Text by Aldana Ferrer Garcia + Lili Jackson
In May 2015, a group of 12 New York based designers and artists led by Rebecca Welz arrived in the city of Antigua, Guatemala, to collaborate with artisans in diverse crafts and create a line of products. This project became The Antigua Project, and it follows a model previously conceived by Rebecca in Malinalco, Mexico in 2013 (The Malinalco Project) and in Guyana in 2009 (The Guyana Project).
“The environmentalist Paul Hawken writes in his book Blessed Unrest that there are many movements afoot on a small scale that are brewing all over the world which point to global change. He breaks the movements down into three major areas: environmental sustainability, social justice and preservation of indigenous people. As we become more and more mechanized and production and services are increasingly outsourced, these collaborative projects are a tribute to the makers who work with their hands and the traditions of culture that have been passed down for generations.” (Rebecca Welz, theantiguaproject.wordpress.com)
Guatemala is particularly known for its handcrafted textiles, continuously made with centuries old techniques. For instance, the típico (everyday wear) is composed of a huipil (a shirt woven with a backstrap loom), a skirt or pants (woven on a foot loom) and different accessories. It employs different patterns and color schemes so one can identify which village someone is from by the clothes they are wearing.
Our contact with Guatemala started through Elizabeth Bell, a historian and travel agent based in Guatemala. She put Rebecca in contact with Alida Perez, the founder of the Museo Casa del Tejido Antiguo, a craft museum and cultural center in Antigua. After one year of exchanging emails, the collaboration was finally arranged.
Arriving separately in Antigua, the thirteen of us found each other walking around the city, at the Bodegona (the supermarket) and the Posada San Sebastian, which would become our cozy home for the next two weeks. The following morning, assembled in our open-air living room, we were met by Alidita (Alida’s daughter), a perky woman dressed in the típico who spoke perfect English.
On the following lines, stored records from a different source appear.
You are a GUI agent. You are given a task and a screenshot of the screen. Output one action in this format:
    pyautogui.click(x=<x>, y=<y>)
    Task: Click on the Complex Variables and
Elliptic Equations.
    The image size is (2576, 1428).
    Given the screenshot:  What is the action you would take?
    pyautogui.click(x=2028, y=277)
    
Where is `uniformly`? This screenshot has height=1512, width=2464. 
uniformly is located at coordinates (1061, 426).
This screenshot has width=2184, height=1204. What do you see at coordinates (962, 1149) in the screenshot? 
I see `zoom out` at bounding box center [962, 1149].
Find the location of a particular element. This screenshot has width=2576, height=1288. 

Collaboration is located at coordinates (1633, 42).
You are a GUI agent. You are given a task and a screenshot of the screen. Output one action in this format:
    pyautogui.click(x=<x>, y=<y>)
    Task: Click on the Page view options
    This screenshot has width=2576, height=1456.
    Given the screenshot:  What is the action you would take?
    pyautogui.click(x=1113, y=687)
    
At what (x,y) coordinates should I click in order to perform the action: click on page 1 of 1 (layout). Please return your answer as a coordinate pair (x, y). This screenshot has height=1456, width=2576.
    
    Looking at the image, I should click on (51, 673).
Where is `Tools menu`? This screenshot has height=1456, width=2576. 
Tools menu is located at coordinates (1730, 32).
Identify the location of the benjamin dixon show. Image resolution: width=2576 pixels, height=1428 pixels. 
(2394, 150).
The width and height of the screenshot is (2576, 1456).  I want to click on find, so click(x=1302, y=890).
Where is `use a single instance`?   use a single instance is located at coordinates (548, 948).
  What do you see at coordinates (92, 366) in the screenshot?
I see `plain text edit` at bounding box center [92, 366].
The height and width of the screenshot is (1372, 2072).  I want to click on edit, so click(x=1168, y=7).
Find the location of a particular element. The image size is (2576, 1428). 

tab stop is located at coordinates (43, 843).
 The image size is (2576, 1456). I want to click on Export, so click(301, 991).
She walked us to theMuseo, where we first met Danilo, our translator and staff of the museum, for a tour of the collection beginning with wonderful vignettes of traditional life from various areas of Guatemala. We saw examples of weaving from different regions and artifacts that date back hundreds of years and are still in use, as well as currently made artesanías. They walked us to our studio, a beautiful covered patio with common workbench space in the center surrounded by individual nooks for each of the teams.
Before arriving, we had chosen two main materials to work with. The artisans (including a ceramicist, silversmith, weavers, metalworkers, woodworkers, seamstresses, leatherworker and shoemakers) who had come from nearby towns and further away places were waiting for us in our new studio.
We started work instantaneously! Though we only had two native Spanish speakers in the group, plus Danilo and Alidita, we soon remembered the official language of design: a combination of drawing, fabricating little models, and hand gestures. By 2 pm we had spread out in smaller groups around town and neighboring villages sourcing materials. We went to the local lumberyard, where they were freshly milling cedar and palo blanco; to San Antonio to buy cotton thread and sedalina (cotton+silk); to Pastores to source leather. A wonderful resource was the Mercado just around the corner from us, with a wide selection of stores from fresh produce, to buttons and sanding paper.
At the end of the day, objects were already starting to appear and a general spirit of camaraderie was in the air. We agreed on meeting Monday to Saturday from 8.30am to 5pm, leaving two Sundays off for fieldtrips.
We settled into our daily routine: waking up early in the morning to greet the sun on our rooftop surrounded by mountains and volcanoes; or going out for Guatemalan coffee sourced from the surrounding estates, continuing on to the museum through narrow sidewalks and pebble stone streets. During the day the teams would work together, hands on the project. We helped each other translate, bounce ideas, share tools, concepts, stories and food.
Designing and building from the hip, we found inspiration all around us: in the indigenous patterns, romantic architecture and the new skills we were learning from the artisans. The whole studio spilled out with our backstrap looms as we began learning to weave.
On our two Sundays off, we visited other villages and market towns farther away. We took a boat on Lake Atitlan, visiting remote villages and discovering even more incredible textiles. On our second trip we traveled to the market town of Chichicastanango, one of the largest markets in the America’s and quite overwhelming!
Through these experiences and friendships we merged traditional craftsmanship with our design backgrounds to create objects that tell this story. As we were finishing our work and packing the objects to bring back home, we began to say our tearful goodbyes, hoping we’d see each other again the next year. The relationships we built have impacted our lives forever and we hope to continue this project.